While the president of United States, donald trumpstruggle to negotiate or intimidate a way out of the war that started with the Iranhe is facing the complicated legacy of his decision, made eight years ago, to cancel what he called “a horrible, one-sided deal.”
This agreement of the era Barack Obama had flaws and omissions. It would expire after 15 years, leaving Iran free after 2030 to produce as much nuclear fuel as it wants. But, when Trump withdrew from the agreement in 2018the Iranians began an enrichment run much earlier, leaving them closer to a bomb than ever before.
Now, Trump’s negotiators are dealing with the fallout from that decision, which he made over the objections of many of his national security advisers at the time. Underscoring the challenges, Trump on Saturday abruptly called off a round of nuclear talks with Iran in Pakistan.
Much of the recent attention has focused on Iran’s half-ton of uranium that has been enriched to a level just below that typically used in atomic bombs. Most of it is believed to be buried in a tunnel complex that Trump bombed in June last year. But those 440 kilograms of potential bomb fuel represent only a fraction of the problem.
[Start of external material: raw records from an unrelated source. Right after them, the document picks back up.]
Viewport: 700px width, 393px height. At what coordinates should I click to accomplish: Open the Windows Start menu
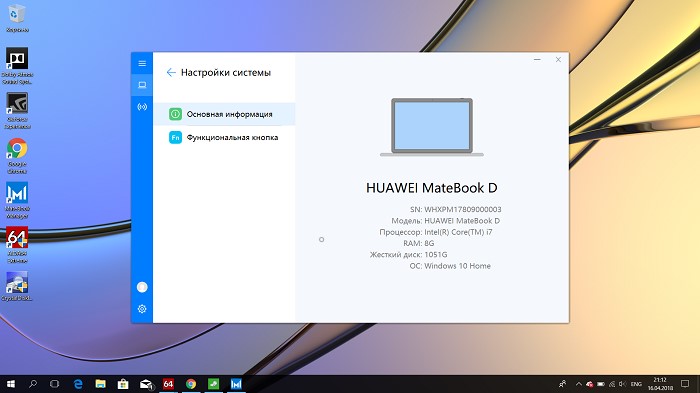pos(11,384)
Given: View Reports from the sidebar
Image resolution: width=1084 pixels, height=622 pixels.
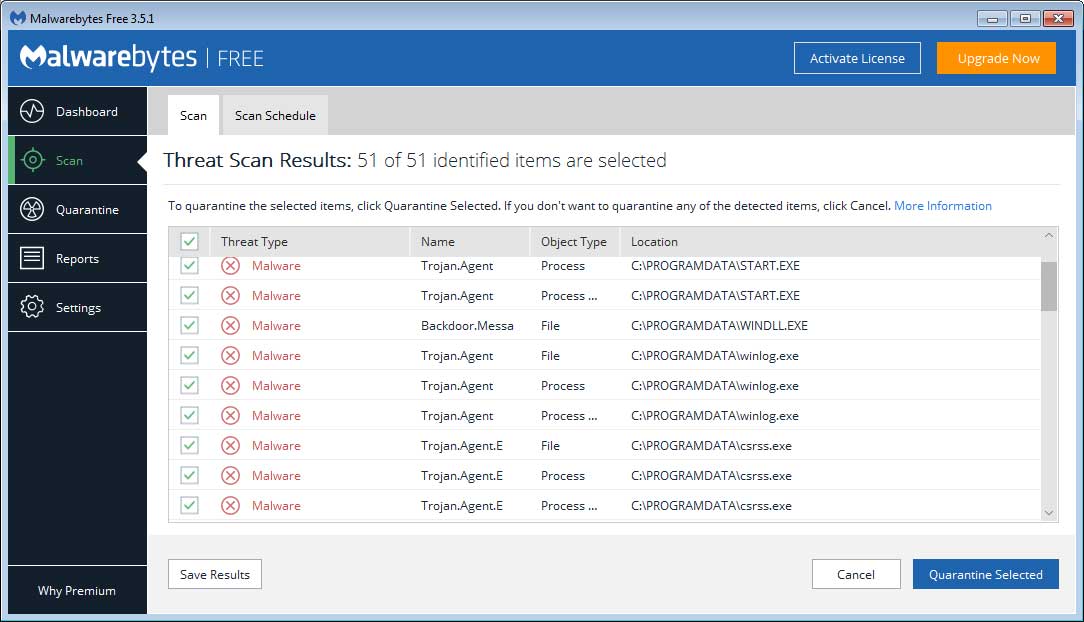Looking at the screenshot, I should (x=77, y=258).
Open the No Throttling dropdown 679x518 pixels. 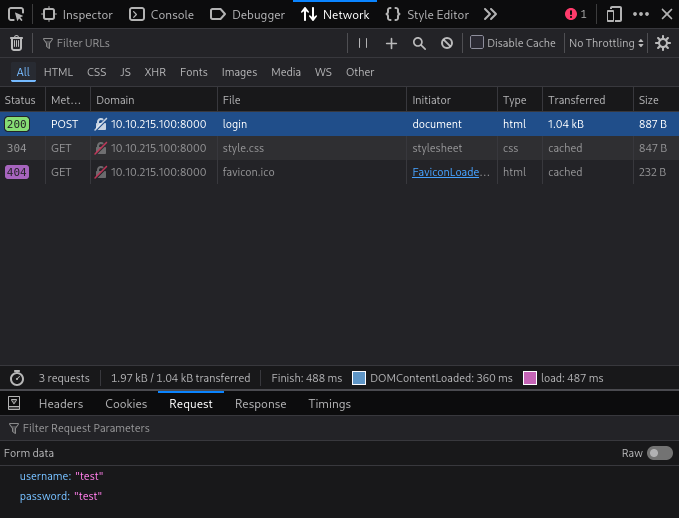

Today, international inspectors say, Iran has a total of 11 tons of uranium, at various levels of enrichment. With additional purification, this is enough to build up to a hundred nuclear weapons—more than the estimated size of the nuclear arsenal. Israel.
Virtually all of this stockpile accumulated in the years after Trump abandoned the Obama-era deal. This is because Tehran fulfilled its promise in the agreement to send Russia 12.5 tonnes of its total stock, around 97%. Iran’s weapons designers were left with insufficient nuclear fuel to build a single bomb.
Now, equal or overcome this diplomatic achievement It is one of the most complex challenges facing Trump and his two top negotiators, his son-in-law Jared Kushner and his special envoy, Steve Witkoff, whose planned trip to Pakistan for another negotiating session was canceled at the last minute by Trump.
At the center of the negotiations is the United States’ demand that Iran stop further enrichment and hand over the fuel stockpile accumulated over the last eight years; Iran resists on both counts.